I have a problem with PCA: I don't understand when it's recommended to scale or not and how to identify the loadings for PC1 (so the genes that in theory are most responsible for the variance and so if, I have understood correctly, are responsible to cluster my samples far away on the PC1). I have only RPKM/FPKM dataset (bulk-RNAseq) so unfortunately, I cannot perform the PCA on raw data.
Is it correct to perform PCA on normalized data (RPKM/FPKM)?
Assuming it's correct, Log transformation prior the PCA: is it correct to add a pseudo- count (log2 n + 1) or should I do only log transform? (I have followed this for my code: https://jackauty.com/pca-and-3d-pca/)
I have previously asked you how to scale the bulkRNAseq and following your suggestions I should set scale=F since I have already normalized the dataset prior the PCA to not lose important information (Question: PCA: log transform and scale=T/F?). But if I want to do the PCA on genes shared across multiple datasets (each dataset sequenced at different time, different species, and so on) is it better to set the center=T and scale=F or =T? I did log transform+pseudocount and then I did both "approaches" (scaling or not scaling). Is it correct thinking that it would be more correct set scale=T rather than scale=F since scaling has the advantage that all my genes are on the same scale regardless of expression level? The consequence of scaling is that that lowly-expressed genes have the same impact as highly-expressed genes and if we analyzed each dataset separately I would agree that genes with higher expression levels are more relevant overall towards shaping the cellular identity compared to low expressed genes but I am not sure I am able to see how similar/different are tissue from different species. (I don't know if this makes sense...)

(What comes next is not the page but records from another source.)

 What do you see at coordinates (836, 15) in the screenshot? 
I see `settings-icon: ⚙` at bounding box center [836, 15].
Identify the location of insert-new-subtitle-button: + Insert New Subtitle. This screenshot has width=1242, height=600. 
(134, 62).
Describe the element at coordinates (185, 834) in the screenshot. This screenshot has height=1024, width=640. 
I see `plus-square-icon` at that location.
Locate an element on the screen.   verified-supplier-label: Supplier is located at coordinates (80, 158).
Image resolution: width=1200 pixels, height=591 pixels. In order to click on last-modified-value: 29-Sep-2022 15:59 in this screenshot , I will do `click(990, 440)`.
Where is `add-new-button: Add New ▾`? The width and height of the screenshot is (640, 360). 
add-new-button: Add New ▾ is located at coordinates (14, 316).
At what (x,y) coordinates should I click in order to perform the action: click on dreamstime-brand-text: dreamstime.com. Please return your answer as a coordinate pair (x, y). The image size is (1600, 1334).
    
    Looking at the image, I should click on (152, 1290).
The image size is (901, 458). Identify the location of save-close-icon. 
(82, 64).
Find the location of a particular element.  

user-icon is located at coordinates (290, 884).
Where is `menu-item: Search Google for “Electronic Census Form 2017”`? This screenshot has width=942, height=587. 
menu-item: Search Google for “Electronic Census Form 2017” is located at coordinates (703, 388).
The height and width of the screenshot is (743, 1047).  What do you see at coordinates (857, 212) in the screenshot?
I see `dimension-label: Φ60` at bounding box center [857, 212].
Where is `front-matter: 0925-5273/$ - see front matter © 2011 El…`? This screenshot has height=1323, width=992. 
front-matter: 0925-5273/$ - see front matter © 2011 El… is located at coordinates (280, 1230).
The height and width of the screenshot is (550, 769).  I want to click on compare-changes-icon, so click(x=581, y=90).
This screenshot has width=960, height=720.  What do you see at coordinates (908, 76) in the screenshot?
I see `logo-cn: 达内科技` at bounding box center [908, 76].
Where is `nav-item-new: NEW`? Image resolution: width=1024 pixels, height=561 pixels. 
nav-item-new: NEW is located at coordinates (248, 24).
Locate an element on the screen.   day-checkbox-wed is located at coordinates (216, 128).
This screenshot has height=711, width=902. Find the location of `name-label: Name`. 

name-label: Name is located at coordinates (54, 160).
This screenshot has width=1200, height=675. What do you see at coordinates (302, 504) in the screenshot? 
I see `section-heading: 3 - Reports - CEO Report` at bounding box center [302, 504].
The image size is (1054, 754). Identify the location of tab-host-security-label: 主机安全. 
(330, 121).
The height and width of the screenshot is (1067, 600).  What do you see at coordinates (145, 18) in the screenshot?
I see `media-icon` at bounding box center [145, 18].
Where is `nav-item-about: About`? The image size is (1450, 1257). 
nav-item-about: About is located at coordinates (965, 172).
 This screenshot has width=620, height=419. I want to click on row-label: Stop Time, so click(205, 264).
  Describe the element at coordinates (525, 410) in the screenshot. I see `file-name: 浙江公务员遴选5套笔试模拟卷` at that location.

I compared different datasets generated at different times of different species (I do not have the raw count) trying two approaches: initially I have identified shared genes across the dataset, then performed PCA/heatmap, but I have also followed the suggestion to convert each dataset into Z-scores, then identify shared genes and then PCA/heatmap (Comparison different Datasets without having the FASTQ ). Now if I want to see which genes are responsible for cluster my samples far from each other (= which genes are resposible for the most variance) so, as far as I understood, I should look at the loadings/rotations but I am confused about the "loadings/rotation". Each gene contributes differently to the different PCs but those that contribute to cluster far apart my samples are those with the higher variance and they are represented with the PC1. so if I select the top 500 in PC1 and I re-run the PCA only on those 500 I should see that the samples cluster very far apart from each other? Is it correct? so if I select those that in the PC1 has less "weight" when computing again the PCA they should make my samples cluster together/closer than before. is it correct? And also, if all these are correct, should I center and scale or not in my PCA or is there a better what to plot the loadings? why all my loadings have only positive numbers ? is it because I log transformed + pseudocount the dataset before running the PCA?
Apologies if these question are stupid and thank you for your time!